Là, je l’entends battre le fer pour créer une herse, pour forger une charrue. Je l’aperçois, petit bonhomme au visage usé, aux cheveux grissonnants  la peau tannée, à la démarche raidie, aux  gestes rapides et précis, toujours penché sur son four pour chauffer le fer, toujours sautant d’un endroit à l’autre, toujours à manier les marteaux.
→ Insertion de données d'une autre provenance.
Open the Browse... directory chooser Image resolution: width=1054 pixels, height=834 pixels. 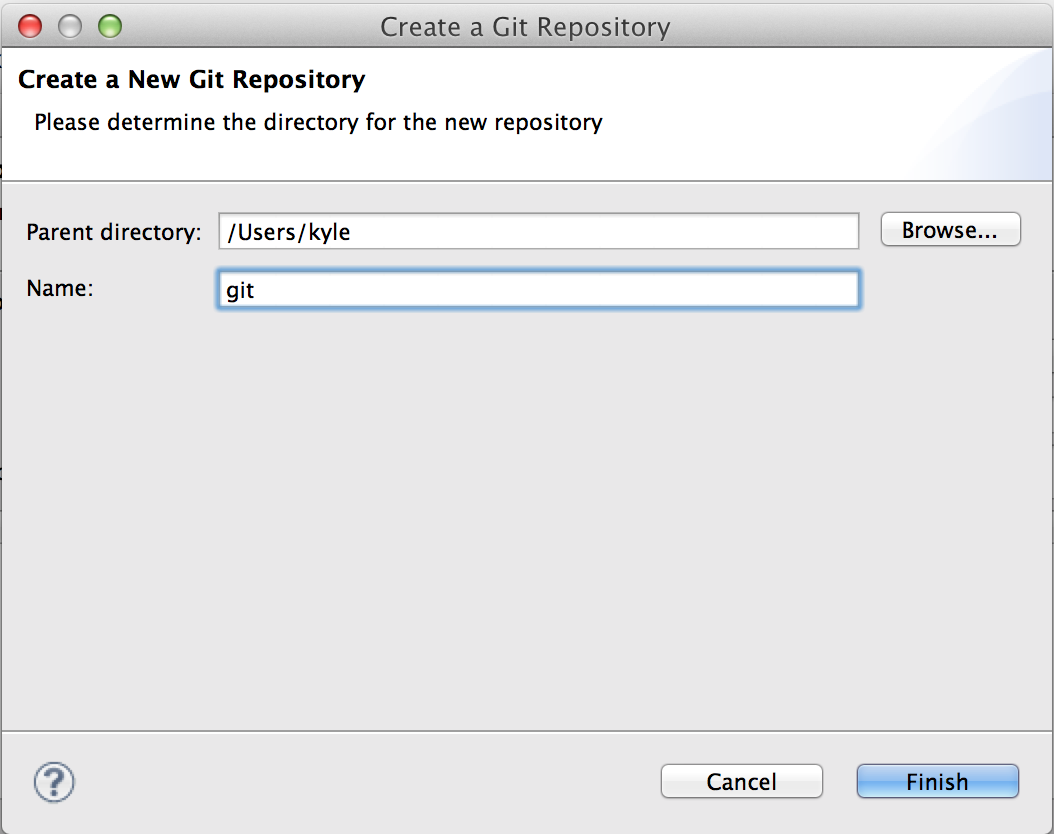950,230
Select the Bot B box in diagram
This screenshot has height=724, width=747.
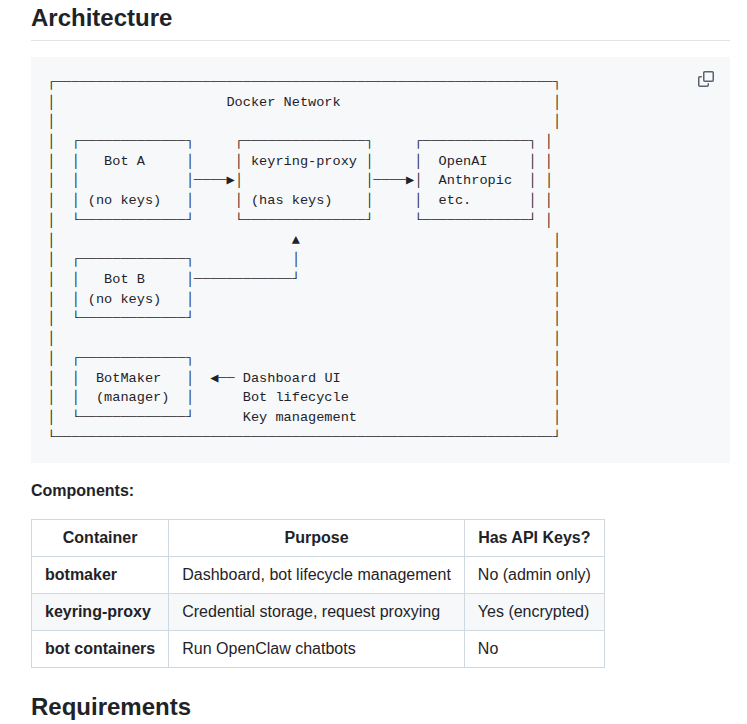[x=132, y=288]
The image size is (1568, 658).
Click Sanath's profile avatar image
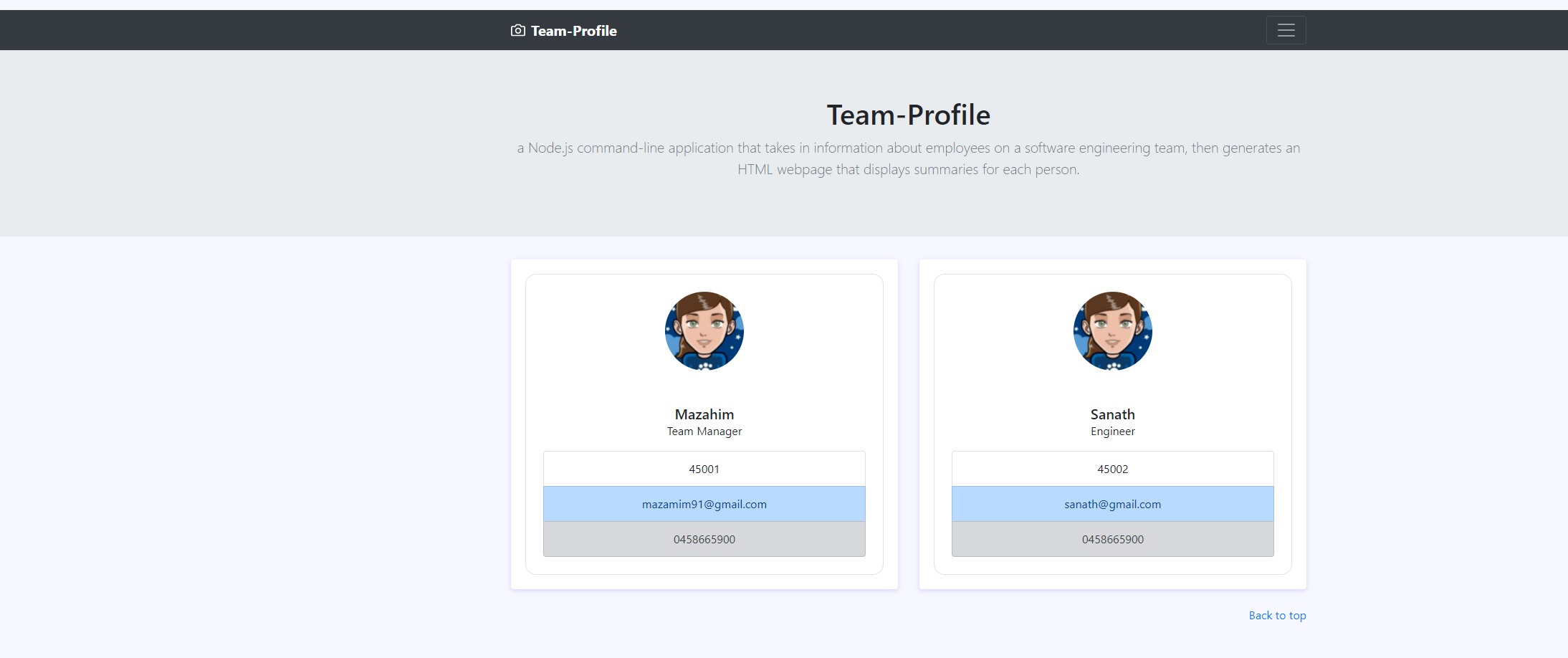click(x=1112, y=331)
En regardant la forge, son foyer, ses enclumes, ses marteaux, ses pinces, ses tenailles, ses soufflets, on peut facilement imaginer cet homme, chaque jour depuis trente sept ans, en train de chauffer l’acier, en juger la température d’après la couleur , extraire du charbon la pièce à travailler, choisir sans se tromper l’outil dont il a besoin.

On peut penser aux longues heures qu’il a vécues dans sa forge à surveiller le lent manège du soufflet, à manier le martinet, à couper une tige de fer rouge à l’aide d’une tranche, à faire un noyau, atiser le feu, à refroidir un pieu rougi, petit à petit, dans de l’eau froide, à revivre le temps d’une minute l’époque de la guerr, où, pour subvenir aux besoins de l’armée il se levait tôtpour produire ses trentre fers à cheval quotidiens ; on peut imaginer par les yeux de cet homme les apprentis qu’il a formé.

Ainsi je refais l’histoire de ce forgeron et j’y repense en me disant que lui et ses ancêtres ont eu bien du mérite depuis plus d’un siècle.